EU legislation does not allow the healthcare regulatory bodies to require evidence of a European applicant’s knowledge of English prior to registration, even when the regulatory body has cause for concern. The application of the Mutual Recognition of Professional Qualifications Directive entitles EEA and Swiss applicants to recognition of their qualifications in the UK, without testing whether an applicant has the necessary language skills to work in the UK. The regulatory bodies may however impose language controls to professionals from outside the EEA.

Following a 2013 consultation, in 2014 amendments were made to the Medical Act 1983 related to language controls for doctors. These changes:

  • Gave the General Medical Council (GMC) the power to refuse a licence to practise in circumstances where the medical practitioner is unable to demonstrate the necessary knowledge of English; and
  • Created a new fitness to practise impairment, relating to having the necessary knowledge of English.

In terms of language testing, this separated out the registration of doctors and the licensing of doctors.

In 2016, similar changes were introduced related to EEA nurses, midwives, dentists, dental care professionals, pharmacists and pharmacy technicians. In order to be compliant with EU law, the Order introduced a two-stage registration process, consisting of firstly the recognition of qualifications and secondly the granting of registration.

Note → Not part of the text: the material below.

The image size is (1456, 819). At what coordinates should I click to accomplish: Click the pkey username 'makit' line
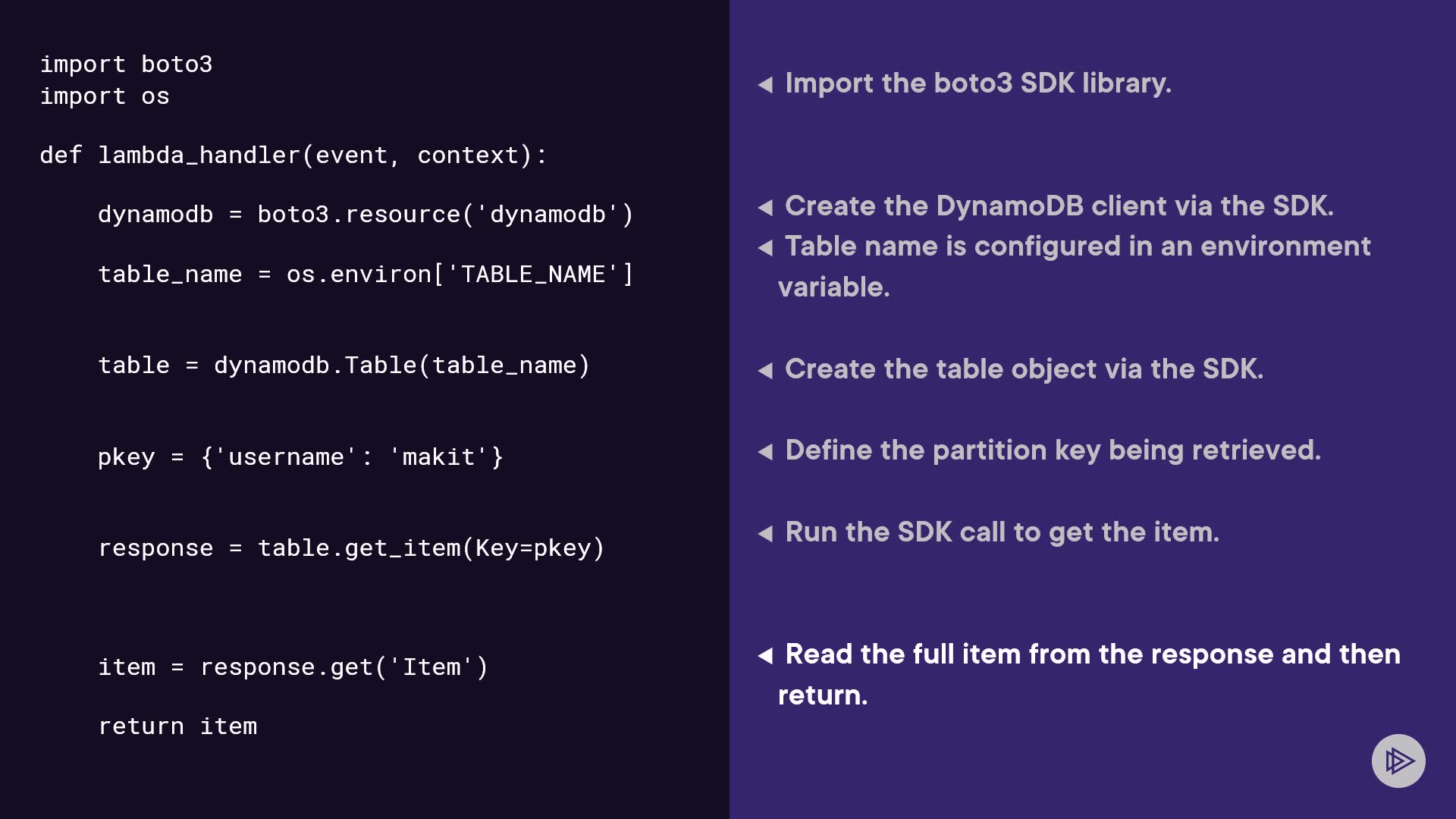click(x=300, y=457)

This allowed the relevant regulatory bodies to request evidence of the EEA applicant’s English language capability after recognising their qualification, but before admission onto the register.

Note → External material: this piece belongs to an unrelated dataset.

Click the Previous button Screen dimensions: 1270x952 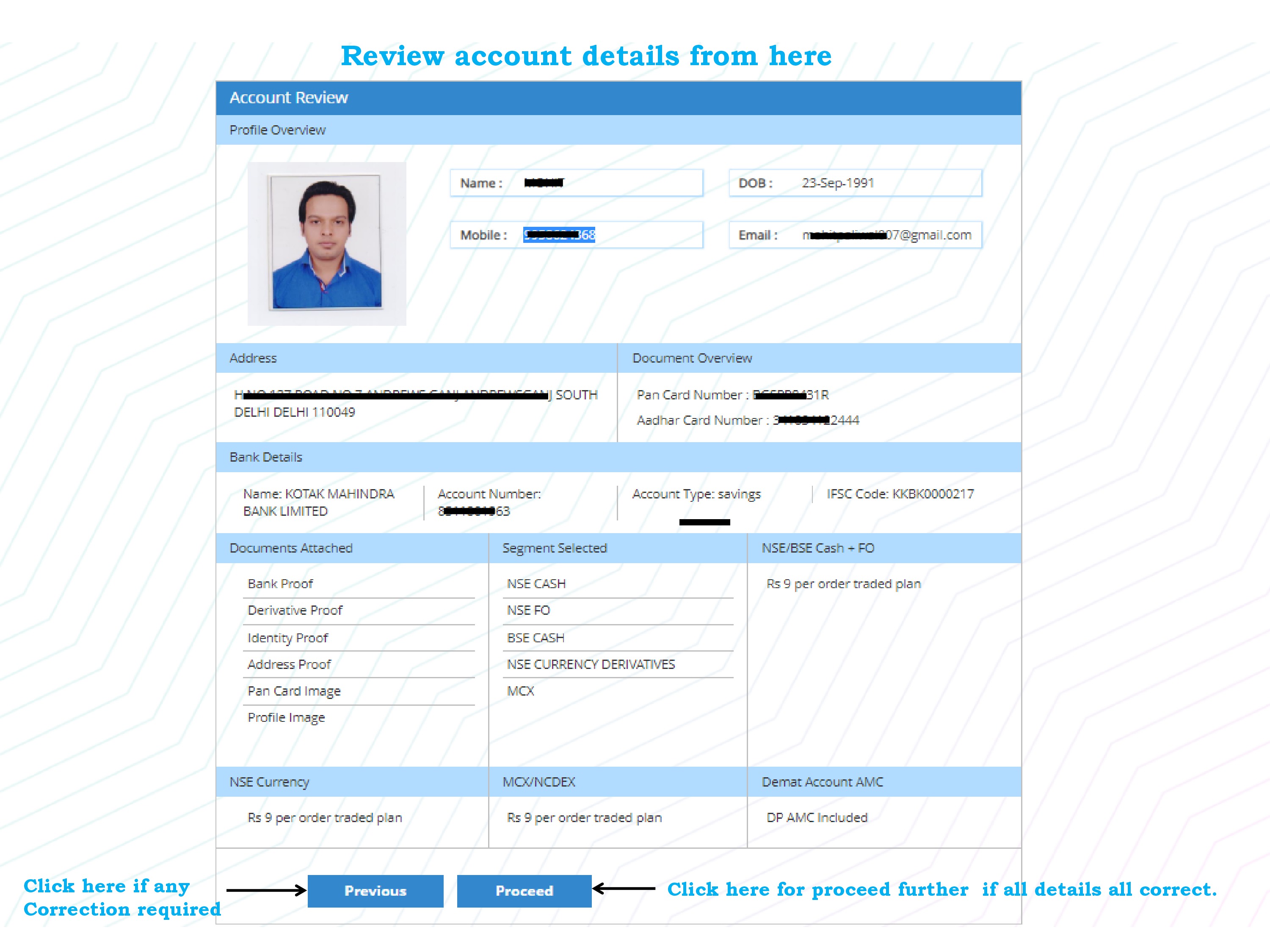point(375,891)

These changes also amended the regulators’ fitness to practise powers, to introduce a new ‘impairment of fitness to practise’ for not having the necessary knowledge of English, and introduced powers to allow an individual to undergo an English language test as part of fitness to practise proceedings.

Some regulatory bodies have argued that the changes to language controls for EEA professionals may have led to a reduction in applications to work in the NHS from EEA doctors and nurses.

Following the EU referendum, the Government has stated its intention to consider further regulatory changes on language controls for healthcare professionals, once the UK has left the European Union.